Identifying genomic drivers and targeting those specific alterations with therapy are a critical aspect of personalized medicine. Traditionally, this has been done through tissue-based mutation testing, but the landscape is evolving rapidly towards less invasive blood-based approaches. Tracking tumor-associated genetic aberrations in the blood can be used to quickly determine whether targeted therapies are a treatment option; assessing the response to therapy, presence of residual disease, recurrence, or relapse; and detecting the emergence of therapy-resistant cancer cells more quickly than conventional tissue-based methods.
THE BENEFITS OF LIQUID BIOPSY
“The standard prognostic procedure for cancer, the tissue biopsy, is woefully inadequate — like trying to gauge a nation’s behaviour by surveying a single street. A biopsy could miss mutations just centimetres away that might radically change a person’s chances for survival. And although biopsies can provide data about specific mutations that might make a tumour vulnerable to targeted therapies, that information is static and bound to become inaccurate as the cancer evolves.”
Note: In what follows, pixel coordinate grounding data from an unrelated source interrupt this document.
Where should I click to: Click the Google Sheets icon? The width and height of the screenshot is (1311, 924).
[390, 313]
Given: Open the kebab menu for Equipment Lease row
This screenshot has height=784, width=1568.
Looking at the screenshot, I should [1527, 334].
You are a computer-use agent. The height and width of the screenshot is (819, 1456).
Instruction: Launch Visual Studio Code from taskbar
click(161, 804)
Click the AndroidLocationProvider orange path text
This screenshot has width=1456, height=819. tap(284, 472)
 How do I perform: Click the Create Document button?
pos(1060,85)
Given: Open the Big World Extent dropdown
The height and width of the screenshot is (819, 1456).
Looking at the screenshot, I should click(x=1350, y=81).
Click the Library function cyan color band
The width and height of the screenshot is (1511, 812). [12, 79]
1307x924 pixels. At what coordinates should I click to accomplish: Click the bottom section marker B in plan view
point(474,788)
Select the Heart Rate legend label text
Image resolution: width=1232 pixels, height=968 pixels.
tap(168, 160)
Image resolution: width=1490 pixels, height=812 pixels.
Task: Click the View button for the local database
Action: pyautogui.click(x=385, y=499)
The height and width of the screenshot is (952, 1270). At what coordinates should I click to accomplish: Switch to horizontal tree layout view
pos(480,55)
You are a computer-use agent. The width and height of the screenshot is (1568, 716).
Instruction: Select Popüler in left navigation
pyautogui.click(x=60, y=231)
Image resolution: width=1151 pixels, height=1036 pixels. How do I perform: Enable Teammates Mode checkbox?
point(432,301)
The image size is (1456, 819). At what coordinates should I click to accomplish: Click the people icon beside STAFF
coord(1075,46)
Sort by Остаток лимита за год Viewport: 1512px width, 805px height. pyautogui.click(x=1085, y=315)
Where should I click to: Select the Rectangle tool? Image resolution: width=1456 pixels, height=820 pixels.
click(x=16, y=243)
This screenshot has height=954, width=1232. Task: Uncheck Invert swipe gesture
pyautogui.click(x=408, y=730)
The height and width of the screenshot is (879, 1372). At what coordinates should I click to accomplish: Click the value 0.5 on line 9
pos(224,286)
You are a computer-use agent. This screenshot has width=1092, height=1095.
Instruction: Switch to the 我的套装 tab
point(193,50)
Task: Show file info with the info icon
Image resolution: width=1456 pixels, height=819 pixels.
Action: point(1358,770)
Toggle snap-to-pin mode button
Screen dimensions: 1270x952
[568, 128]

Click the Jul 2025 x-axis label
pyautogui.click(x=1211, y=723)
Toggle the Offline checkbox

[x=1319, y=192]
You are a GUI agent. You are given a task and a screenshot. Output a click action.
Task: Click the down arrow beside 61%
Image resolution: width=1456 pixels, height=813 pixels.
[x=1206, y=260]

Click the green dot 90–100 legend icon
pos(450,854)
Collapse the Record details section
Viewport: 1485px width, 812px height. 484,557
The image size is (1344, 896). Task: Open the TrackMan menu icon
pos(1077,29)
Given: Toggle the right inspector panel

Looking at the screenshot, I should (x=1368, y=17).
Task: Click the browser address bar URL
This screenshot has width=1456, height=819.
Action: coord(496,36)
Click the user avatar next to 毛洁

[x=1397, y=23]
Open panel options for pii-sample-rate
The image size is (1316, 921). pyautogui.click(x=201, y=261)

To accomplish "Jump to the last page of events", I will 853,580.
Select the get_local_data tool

– ED YONG, “WRITTEN IN BLOOD”, NATURE 2014.
Droplet Digital™ PCR
Biodesix leverages Droplet Digital PCR (ddPCR™) to detect gene mutations in plasma cell-free DNA and RNA. ddPCR is highly sensitive, cost-effective, and has a fast turnaround time. Through the design of custom assays or the use of our on-market GeneStrat® test, Biodesix offers biopharma partners the ability to retrospectively analyze clinical trial samples, prospectively enroll clinical trial patients, and coordinate commercialization.